I got lucky on my first time though. It was only a few days after the above waffle necklace was featured on a Parks and Recreation episode where Amy Poehler aka Leslie Knope wears my necklace through the entire episode.
So I knew I had something very news-worthy to pitch in my short time in the limelight.
When your item goes up for auction, the auctioneer tells everyone the retail product price range. This is where it gets interesting! When I set up my listing, I was asked to specify my exact retail price for my necklace. It goes for $28 on my website. At the time of the auction, however, everyone else can only see a price range, i.e. “$25-$30″.
This makes total sense, because if Tophatter had blatantly showed the exact price (even though it’s easy to find on my website), no one would ever bid above the retail price. Why would someone bid $30, for example, if they found they can buy it on my website for only $28?
The price range gives people a good idea for how much the item is worth, without really giving away the exact value. Good move there, Tophatter.

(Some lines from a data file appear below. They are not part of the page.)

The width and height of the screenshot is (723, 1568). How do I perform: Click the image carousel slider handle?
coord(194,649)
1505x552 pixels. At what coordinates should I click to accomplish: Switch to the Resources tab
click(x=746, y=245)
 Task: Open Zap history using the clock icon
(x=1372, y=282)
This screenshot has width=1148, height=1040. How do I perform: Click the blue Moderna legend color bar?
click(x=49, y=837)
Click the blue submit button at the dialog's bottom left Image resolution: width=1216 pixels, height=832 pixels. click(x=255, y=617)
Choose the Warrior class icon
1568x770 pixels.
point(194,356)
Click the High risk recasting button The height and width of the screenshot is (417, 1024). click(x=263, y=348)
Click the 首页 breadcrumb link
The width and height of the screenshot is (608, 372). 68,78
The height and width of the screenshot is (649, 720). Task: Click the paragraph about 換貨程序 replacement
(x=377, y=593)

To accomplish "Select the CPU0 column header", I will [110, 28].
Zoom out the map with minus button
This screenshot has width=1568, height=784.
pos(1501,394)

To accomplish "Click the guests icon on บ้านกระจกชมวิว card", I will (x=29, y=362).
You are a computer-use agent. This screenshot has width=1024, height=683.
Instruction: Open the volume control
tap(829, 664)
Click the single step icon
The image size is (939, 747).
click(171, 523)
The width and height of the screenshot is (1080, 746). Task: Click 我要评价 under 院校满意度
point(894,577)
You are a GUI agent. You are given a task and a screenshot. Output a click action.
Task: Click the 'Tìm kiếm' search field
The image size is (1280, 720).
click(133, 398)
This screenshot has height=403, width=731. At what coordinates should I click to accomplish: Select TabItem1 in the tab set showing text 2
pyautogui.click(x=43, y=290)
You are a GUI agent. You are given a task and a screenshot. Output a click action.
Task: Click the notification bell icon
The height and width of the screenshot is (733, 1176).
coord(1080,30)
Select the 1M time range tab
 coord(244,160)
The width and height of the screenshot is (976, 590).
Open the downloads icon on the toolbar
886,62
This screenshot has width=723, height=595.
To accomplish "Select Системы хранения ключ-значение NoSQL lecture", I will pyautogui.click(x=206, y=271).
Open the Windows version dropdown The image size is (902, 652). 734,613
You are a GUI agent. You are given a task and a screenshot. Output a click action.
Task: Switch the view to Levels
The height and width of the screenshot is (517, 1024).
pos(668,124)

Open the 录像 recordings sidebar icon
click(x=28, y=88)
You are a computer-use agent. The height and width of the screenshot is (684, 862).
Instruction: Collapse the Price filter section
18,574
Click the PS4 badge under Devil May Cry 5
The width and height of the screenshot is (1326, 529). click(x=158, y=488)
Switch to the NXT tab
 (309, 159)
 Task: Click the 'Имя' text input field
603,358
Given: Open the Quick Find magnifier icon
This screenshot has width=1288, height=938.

So I was chatting with people about my Parks and Rec 30 minute fame on TV. I barely had time to look at the live current bids. I started my minimum bid at $10, close to my wholesale price. And eventually it sold for $24. Tophatter takes a 10% commission off your winning bid, so eventually I received a Paypal notification for $24.60 ($24 winning bid + $3 shipping – $2.40 commission).
I made just shy of $19 for the necklace. That’s a 32% discount off my retail price, or a $9 cost all together.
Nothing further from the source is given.